**PROBLEM DETAILS**
Summarize the passage on pairing wine with tiramisu in two sentences.

Another way to pair tiramisu is with white wines – the complementary way. The whipped egg whites of the tiramisu makes it a light and bubbly dessert. As a result, a delicate wine with mineral notes, such as a good Riesling wine, is the instinctive choice.
Wine Wiki tip: one of our favorite Riesling wines is Spätlese – considered among the best in the world and an ideal partner to tiramisu.
Wines with strong acidity also pair well with tiramisu. The creaminess of mascarpone cheese does well in being counteracted with a sharp acidity, cleansing the palate and giving a refreshing taste to the otherwise potential heaviness of the dessert
Another point to keep in mind is the fattiness of the whipped cream in tiramisu. This calls for an equally structured, concentrated wine – which is why a light sparkling red works wonders. Although red sparkling wines are a bit of a rarity, there’s a few Portuguese red sparkling wines that really do the trick. Red sparkling wine, in contrast to white sparkling wine, tends to be more structured – like the tiramisu itself – while keeping the light, complementing acidity. In other words, a red sparkling uses the combined method of pairing tiramisu – perhaps the best option of them all if you’re after a middle ground.
Pairing Tiramisu with Sweet Dessert Wines
In classical wine pairing, the rule of thumb is that a wine paired with a dessert should be sweeter than the dessert itself. Therefore, it is a no-brainer that sweet wines will feature in our suggestions as a complementary combination.
Sweet dessert wines serve to echo the full sweetness of tiramisu while balancing the bitter, bold coffee notes. Here you’ll find Muscat, Vida Blanc, and Vino Santo to be most delicate combinations, with the South African late harvest wines being the perfect match if you’ve got a sweet tooth.
If you’d like a sweeter wine that does not match up to the full sweetness of dessert wines, opt for more full-bodied wines. Good combinations here are Cabernet Franc, Cabernet Sauvignon, and Pinot Noir. The vanilla notes of these wines, which is a result of their being aged in oak, complement the sweetness of this Italian dessert. In fact, one of the secrets to making tiramisu is to add a bit of vanilla sugar, since the taste really complements the chocolate, creamy and coffee flavors of the traditional recipe.

**DATASET CONTENT**
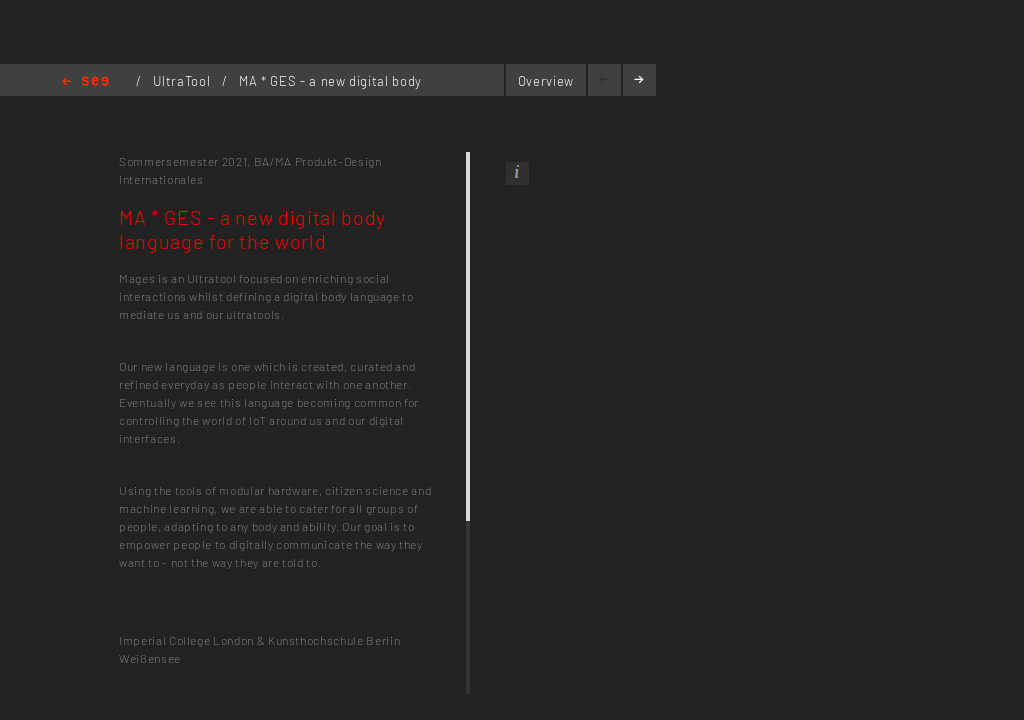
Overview (546, 81)
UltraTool (183, 81)
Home (85, 82)
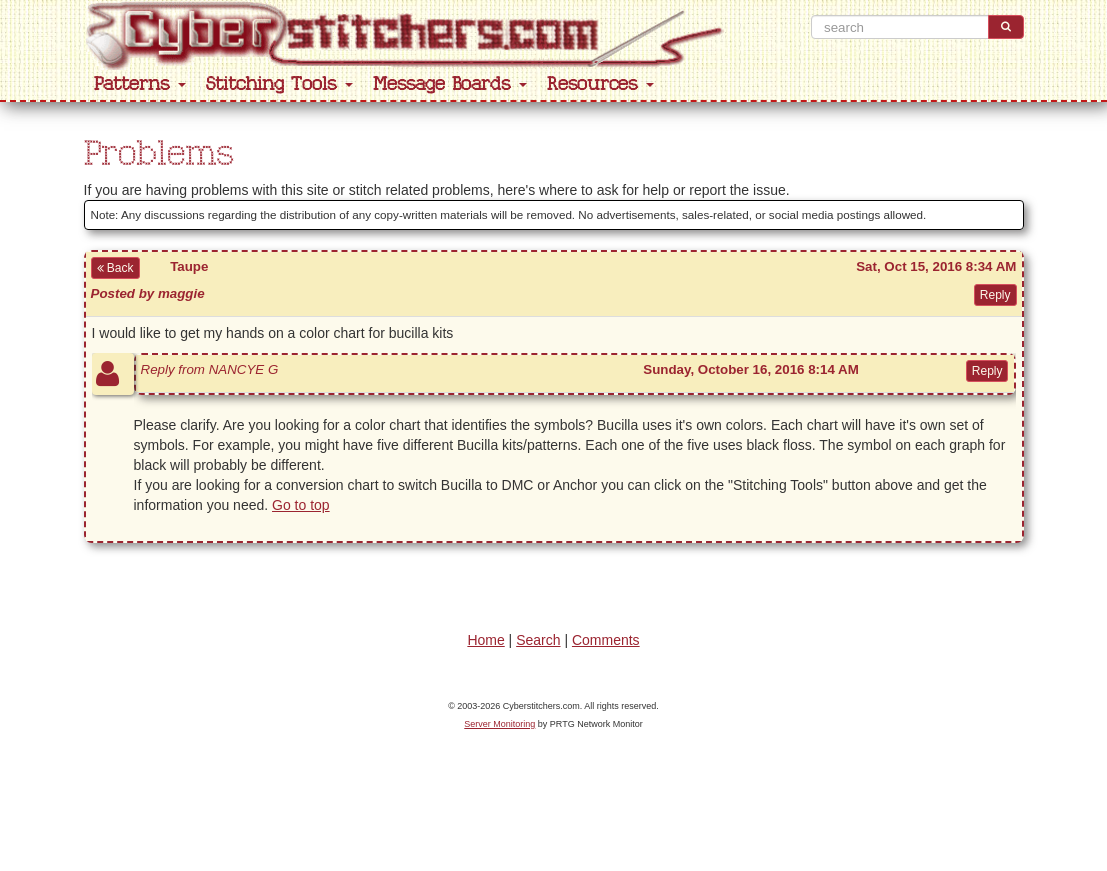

**OUTPUT OF THE EXERCISE**
Tiramisu goes well with delicate white wines such as Riesling, with sharply acidic wines that cut the creaminess of the mascarpone, and with structured red sparkling wines that keep a light acidity. Sweet dessert wines like Muscat, Vida Blanc, and Vino Santo echo its sweetness and balance the coffee notes, while full-bodied reds such as Cabernet Franc, Cabernet Sauvignon, and Pinot Noir bring vanilla notes from oak aging that complement the dessert.